EACH OF THE PARTIES HERETO HEREBY KNOWINGLY, WILLINGLY,
VOLUNTARILY, UNCONDITIONALLY, IRREVOCABLY AND INTENTIONALLY
FOREVER WAIVES ANY RIGHT IT MAY HAVE TO TRIAL BY JURY IN RESPECT
OF ANY LITIGATION BASED ON, OR ARISING OUT OF, UNDER OR IN
CONNECTION WITH THIS NOTE, THE SECURITY AGREEMENT, OR OTHER
DOCUMENTS EVIDENCING OR SECURING THE DEBT TRANSACTION
EVIDENCED HEREBY, ANY COURSE OF CONDUCT, COURSE OF DEALING,
STATEMENTS (VERBAL OR WRITTEN) OR ACTION OF ANY PERSON OR ANY
EXERCISE BY ANY PARTY OF ITS RESPECTIVE RIGHTS UNDER THIS
TRANSACTION, DOCUMENT OR ANY RELATED DOCUMENT OR IN ANY WAY
RELATING TO THE COLLATERAL (INCLUDING, WITHOUT LIMITATION, ANY
ACTION TO RESCIND OR CANCEL THIS TRANSACTION OR ANY CLAIMS OR
DEFENSES ASSERTING THAT THIS TRANSACTION, IN WHOLE OR IN PART,
WAS FRAUDULENTLY INDUCED OR IS OTHERWISE VOID OR VOIDABLE).
MAKER REPRESENTS THAT NO ORAL OR WRITTEN STATEMENTS HAVE BEEN
MADE BY ANY PARTY TO EXCLUDE THIS SUBMISSION TO JURISDICTION AND
WAIVER OF TRIAL BY JURY OR IN ANY WAY TO MODIFY OR NULLIFY ITS
STATED EFFECT. MAKER FURTHER REPRESENTS THAT IT HAS BEEN
REPRESENTED BY INDEPENDENT COUNSEL, SELECTED BY ITS OWN FREE
WILL, IN SIGNING THIS NOTE AND IN THE MAKING OF THIS WAIVER AND
THAT IT HAS HAD THE OPPORTUNITY TO DISCUSS THIS WAIVER WITH SUCH
COUNSEL. THIS PROVISION IS A MATERIAL INDUCEMENT FOR PAYEE TO
ENTER INTO THIS TRANSACTION AND THE VARIOUS DOCUMENTS RELATED
THERETO.

Maker acknowledges that this Note and Security Agreement (and any attachments
affixed
thereto by the Payee with the permission and knowledge of the Maker), along
with the terms
of the License and the then-current applicable Commission orders and
regulations and the
Communications Act of 1934, as amended, set forth the entire agreement, written
and oral, of
the parties concerning the granting of the License and the conditions under
which Maker is
entitled to hold the License, and all inconsistent prior statements,
understandings,
notices, representations and agreements between the parties, oral or written,
are superseded
by and merged in the License, the then-current applicable Commission orders and
regulations,
this Note, the Security Agreement or other documents evidencing, governing or
securing the
obligations evidenced hereby.
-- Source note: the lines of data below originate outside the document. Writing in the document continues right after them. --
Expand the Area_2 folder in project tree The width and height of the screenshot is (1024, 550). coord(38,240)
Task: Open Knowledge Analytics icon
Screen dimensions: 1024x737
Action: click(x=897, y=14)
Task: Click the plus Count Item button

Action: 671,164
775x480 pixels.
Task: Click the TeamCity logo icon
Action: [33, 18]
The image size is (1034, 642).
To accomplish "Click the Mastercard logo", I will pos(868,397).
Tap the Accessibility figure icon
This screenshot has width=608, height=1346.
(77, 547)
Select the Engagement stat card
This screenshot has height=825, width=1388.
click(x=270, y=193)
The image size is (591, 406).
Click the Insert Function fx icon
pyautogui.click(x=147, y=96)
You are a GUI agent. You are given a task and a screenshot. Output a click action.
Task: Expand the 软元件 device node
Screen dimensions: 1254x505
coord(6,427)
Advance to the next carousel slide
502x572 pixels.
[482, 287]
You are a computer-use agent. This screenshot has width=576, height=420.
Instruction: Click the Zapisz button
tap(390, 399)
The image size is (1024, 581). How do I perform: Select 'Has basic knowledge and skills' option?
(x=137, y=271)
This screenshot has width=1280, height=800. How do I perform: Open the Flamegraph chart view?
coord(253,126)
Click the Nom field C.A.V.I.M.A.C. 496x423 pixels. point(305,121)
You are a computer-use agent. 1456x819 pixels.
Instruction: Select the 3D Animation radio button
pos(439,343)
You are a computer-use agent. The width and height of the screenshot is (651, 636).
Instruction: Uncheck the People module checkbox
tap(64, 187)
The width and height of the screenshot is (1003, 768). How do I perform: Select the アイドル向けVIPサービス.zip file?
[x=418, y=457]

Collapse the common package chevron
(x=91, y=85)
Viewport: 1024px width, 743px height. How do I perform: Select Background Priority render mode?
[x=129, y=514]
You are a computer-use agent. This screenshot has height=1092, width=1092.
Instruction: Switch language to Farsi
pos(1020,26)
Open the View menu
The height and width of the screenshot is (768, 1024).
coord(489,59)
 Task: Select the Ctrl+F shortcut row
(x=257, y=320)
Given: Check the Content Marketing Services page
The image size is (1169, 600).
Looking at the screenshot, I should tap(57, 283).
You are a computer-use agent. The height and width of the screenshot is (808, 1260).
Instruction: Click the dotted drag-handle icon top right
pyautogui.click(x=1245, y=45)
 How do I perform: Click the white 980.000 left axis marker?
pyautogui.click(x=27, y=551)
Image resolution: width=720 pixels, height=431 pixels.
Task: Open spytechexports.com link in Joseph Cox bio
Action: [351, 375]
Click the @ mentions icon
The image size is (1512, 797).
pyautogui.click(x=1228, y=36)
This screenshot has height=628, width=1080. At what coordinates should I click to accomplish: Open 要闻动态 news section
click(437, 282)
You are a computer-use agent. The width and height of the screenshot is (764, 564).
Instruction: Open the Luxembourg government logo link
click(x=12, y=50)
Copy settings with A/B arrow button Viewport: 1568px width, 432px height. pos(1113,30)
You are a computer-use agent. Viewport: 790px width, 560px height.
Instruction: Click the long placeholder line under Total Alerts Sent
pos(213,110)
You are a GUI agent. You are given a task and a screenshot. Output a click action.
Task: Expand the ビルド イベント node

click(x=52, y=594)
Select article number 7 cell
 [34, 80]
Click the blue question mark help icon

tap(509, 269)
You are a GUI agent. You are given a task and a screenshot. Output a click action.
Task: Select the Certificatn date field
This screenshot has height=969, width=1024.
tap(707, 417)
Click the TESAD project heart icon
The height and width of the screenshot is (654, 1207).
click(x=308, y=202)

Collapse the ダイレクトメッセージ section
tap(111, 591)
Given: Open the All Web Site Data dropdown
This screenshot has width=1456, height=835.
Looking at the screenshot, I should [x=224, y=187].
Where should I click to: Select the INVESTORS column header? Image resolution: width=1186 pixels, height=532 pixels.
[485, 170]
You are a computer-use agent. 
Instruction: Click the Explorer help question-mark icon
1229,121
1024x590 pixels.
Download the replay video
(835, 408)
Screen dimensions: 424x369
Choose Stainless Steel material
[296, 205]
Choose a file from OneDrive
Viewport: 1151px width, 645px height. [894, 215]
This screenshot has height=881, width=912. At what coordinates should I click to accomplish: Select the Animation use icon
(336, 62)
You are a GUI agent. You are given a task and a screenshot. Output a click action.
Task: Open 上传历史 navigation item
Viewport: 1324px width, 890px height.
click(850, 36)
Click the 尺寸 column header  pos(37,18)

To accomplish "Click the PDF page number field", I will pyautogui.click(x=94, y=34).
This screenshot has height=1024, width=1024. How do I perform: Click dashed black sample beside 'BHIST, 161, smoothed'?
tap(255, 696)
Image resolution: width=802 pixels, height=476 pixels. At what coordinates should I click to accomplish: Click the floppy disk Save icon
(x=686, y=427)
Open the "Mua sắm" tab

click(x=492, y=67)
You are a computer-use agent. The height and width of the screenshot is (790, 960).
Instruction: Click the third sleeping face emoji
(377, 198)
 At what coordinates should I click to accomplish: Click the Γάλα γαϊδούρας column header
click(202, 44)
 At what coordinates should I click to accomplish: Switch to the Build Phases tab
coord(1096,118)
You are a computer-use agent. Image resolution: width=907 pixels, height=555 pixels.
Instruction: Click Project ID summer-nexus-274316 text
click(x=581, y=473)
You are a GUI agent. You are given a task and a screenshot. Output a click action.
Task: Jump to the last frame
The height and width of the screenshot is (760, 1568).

Notwithstanding the foregoing, Maker's rights
shall be subject
to all Commission rules and regulations with respect to representations made by
the Maker in
connection with its application for the License or otherwise.
If any provision or part of this Note and/or the Security Agreement shall for
any reason be
held or deemed to be invalid, illegal, or unenforceable in any respect, such
invalidity,
illegality or unenforceability shall not affect any other provision of this
Note and this
Note shall be construed as if such invalid, illegal or unenforceable provision
had never
been contained herein and the remaining provisions of this Note shall remain in
full force
and effect. The enforceability of the Note and/or the Security Agreement do not
limit the
obligations of the Maker or the rights of the Commission under the
Communications Act of
1934, as amended, under the License, or under the then-applicable orders and
regulations of
the Commission, as amended.
Any notice demand or request hereunder shall be given in the manner set forth
in the
Security Agreement.
This Note shall be governed by and construed in accordance with the
Communications Act of
1934. as amended, the then-applicable orders and regulations of the Commission,
and federal
law. Nothing in this Note shall be deemed to modify any then-applicable orders
and
regulations of the Commission or the conditions of the License, and nothing in
this Note
shall be deemed to release the Maker from compliance therewith. This Note may
not be
changed, modified, waived, terminated or discharged orally, but only by an
agreement in
writing executed by the party against whom enforcement of any such change,
modification,
waiver, termination, or discharge is sought.
Maker represents and warrants that any statements made by it in the Security
Agreement or
this Note: (i) are true and accurate in all material respects; and (ii) do not
omit any
material facts or information the absence of which would make such statement
misleading in
the context of Payee's evaluation of this Note, and acknowledges and agrees
that Payee is
entitled to and has relied on such statements in agreeing to the Note.
Payee shall have the right at any time to assign, endorse, pledge, convey or
otherwise
transfer this Note and all of the other documents evidencing, governing or
securing this
Note or the obligations of Maker with respect to the License to any party. From
and after
the date of such assignment, endorsement, pledge, conveyance or other transfer,
such
transferee shall be entitled to exercise any and all rights and remedies of
Payee hereunder.
Maker shall not assign, convey or otherwise transfer its rights and obligations
hereunder
without the prior written consent of the Commission.
Date:    July 15, 1997  21st CENTURY BIDDING CORP. [NAME OF MAKER] By:  Philip
J. Chasmar
    Its President


    License Number: CWB412F        
Schedule A
INSTALLMENT PLAN C AMORTIZATION SCHEDULE
for Federal Communications Commission F-Block Licenses
(Interest-only Payments for the First Two Years)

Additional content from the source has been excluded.